Il grande progetto della "Città per i giovani" nel cuore della capitale doveva finire nel 2008. Oggi i lavori sono in partenza con sei anni di ritardo. Le immagini: edifici abbandonati, finestre rotte, crescono le erbacce DI EMANUELE DI NICOLA
ROMA -
Il sogno della "Città per i giovani" non si è ancora realizzato. Gli ex Mercati Generali di Ostiense erano uno dei progetti principali per valorizzare la capitale: un vasto piano di riconversione firmato
Rem Koolhaas, l'urbanista olandese premiato nel 2010 con il Leone d'Oro alla Biennale di Architettura. Nelle intenzioni l'area dello storico mercato della capitale doveva avere un futuro grandioso: a quanto si legge nel progetto, era previsto "un complesso di attività che vanno dalla mediateca alle terme moderne (vari sport, fitness ecc.), dalla città dei sapori alle attività di intrattenimento e spettacolo". Una superficie di 82mila metri quadrati per un investimento di 230 milioni di euro.

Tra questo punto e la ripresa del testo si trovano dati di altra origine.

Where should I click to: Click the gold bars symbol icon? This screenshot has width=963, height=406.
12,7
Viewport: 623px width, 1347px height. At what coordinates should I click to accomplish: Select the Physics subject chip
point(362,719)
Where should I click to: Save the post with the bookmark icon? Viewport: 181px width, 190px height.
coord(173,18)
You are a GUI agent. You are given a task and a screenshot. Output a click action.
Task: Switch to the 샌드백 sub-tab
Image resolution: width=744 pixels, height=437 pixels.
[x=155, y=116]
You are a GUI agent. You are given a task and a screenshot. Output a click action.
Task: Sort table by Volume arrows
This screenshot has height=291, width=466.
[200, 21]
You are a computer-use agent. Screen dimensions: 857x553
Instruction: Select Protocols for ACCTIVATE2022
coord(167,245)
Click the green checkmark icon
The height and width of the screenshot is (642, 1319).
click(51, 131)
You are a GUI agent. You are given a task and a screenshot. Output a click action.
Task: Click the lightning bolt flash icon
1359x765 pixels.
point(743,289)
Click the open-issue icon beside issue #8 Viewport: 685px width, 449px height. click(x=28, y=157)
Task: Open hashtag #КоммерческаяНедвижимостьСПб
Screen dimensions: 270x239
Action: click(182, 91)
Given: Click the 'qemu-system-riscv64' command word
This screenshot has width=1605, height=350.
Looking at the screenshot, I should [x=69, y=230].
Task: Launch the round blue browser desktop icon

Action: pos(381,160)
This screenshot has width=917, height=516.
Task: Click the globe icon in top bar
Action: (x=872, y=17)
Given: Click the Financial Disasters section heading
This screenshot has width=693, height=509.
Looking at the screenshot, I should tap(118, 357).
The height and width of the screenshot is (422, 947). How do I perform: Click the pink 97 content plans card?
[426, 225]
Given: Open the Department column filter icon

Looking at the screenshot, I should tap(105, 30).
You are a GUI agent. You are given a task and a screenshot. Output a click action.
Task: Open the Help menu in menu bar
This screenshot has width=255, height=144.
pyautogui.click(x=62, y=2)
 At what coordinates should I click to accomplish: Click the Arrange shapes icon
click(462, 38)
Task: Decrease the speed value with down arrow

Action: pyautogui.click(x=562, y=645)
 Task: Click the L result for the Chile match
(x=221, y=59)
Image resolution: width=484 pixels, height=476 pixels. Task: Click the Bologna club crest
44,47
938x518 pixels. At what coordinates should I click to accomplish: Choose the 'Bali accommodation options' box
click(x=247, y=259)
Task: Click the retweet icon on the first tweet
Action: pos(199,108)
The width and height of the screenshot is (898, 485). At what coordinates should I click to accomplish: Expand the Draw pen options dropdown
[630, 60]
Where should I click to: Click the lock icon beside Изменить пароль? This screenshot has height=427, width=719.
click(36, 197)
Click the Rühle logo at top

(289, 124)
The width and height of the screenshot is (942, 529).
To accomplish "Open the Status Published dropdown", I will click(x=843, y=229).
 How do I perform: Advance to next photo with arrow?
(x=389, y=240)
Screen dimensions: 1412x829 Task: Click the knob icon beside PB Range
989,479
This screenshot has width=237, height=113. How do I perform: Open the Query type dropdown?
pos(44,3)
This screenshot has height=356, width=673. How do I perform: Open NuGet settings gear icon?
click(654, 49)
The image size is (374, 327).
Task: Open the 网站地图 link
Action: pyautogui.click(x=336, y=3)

Dopo il lancio nel 2005 da parte del sindaco Veltroni, il cantiere fu assegnato all'americana The Mills Global e Lamaro Appalti, l'azienda gestita dai fratelli Toti. La prima si è poi ritirata, lasciando l'affare in mani italiane. Da quel momento è partita la burocrazia: una lunga serie di passaggi per ottenere permessi e autorizzazioni necessarie che - a quanto pare - non si è ancora conclusa.
Poco tempo fa l'amministratore delegato della società, Giulio De Virgilio, ha spiegato la situazione a
Repubblica: "Nel maggio del 2005 è la prima consegna del terreno da parte della giunta Veltroni, nel 2008 sempre con Veltroni si approva il progetto definitivo, nel 2010 la giunta Alemanno dà il via all'esecutivo. Ma ancora mancano alcuni passaggi". E proprio quei "passaggi" hanno tenuto il cantiere chiuso, anche se tra poco partiranno i lavori.
Il nuovo obiettivo è inaugurare entro il 2014. Lo ha dichiarato Sergio Iasi, amministratore delegato della holding dei Toti. "Tra poco faremo una grande festa per la città proprio dentro gli ex mercati e ingraneremo la marcia per inaugurare tutto entro la fine del 2013 o al massimo all'inizio del 2014".
Le foto scattate nel luglio 2011 da Matteo Cavalieri sono impietose. Si vedono capannoni abbandonati in preda alle erbacce, edifici deturpati da scritte e murales, transenne che segnano zone di pericolo, finestre rotte. A sei anni dall'annuncio non c'è nessuno in giro, nel cantiere non si lavora. E dopo queste immagini suona particolarmente amara l'indicazione dei tempi contenuta nel progetto: "Inizio lavori giugno 2005, fine lavori nel 2008".
Oggi la realtà non lascia spazio all'immaginazione, soprattutto se confrontata al piano originario di Koolhaas (che proponiamo nella
fotogallery): non solo la creazione della "Città per i giovani" sembra lontana, ma la situazione rilancia il nodo degli eterni lavori in corso che costellano il nostro paese.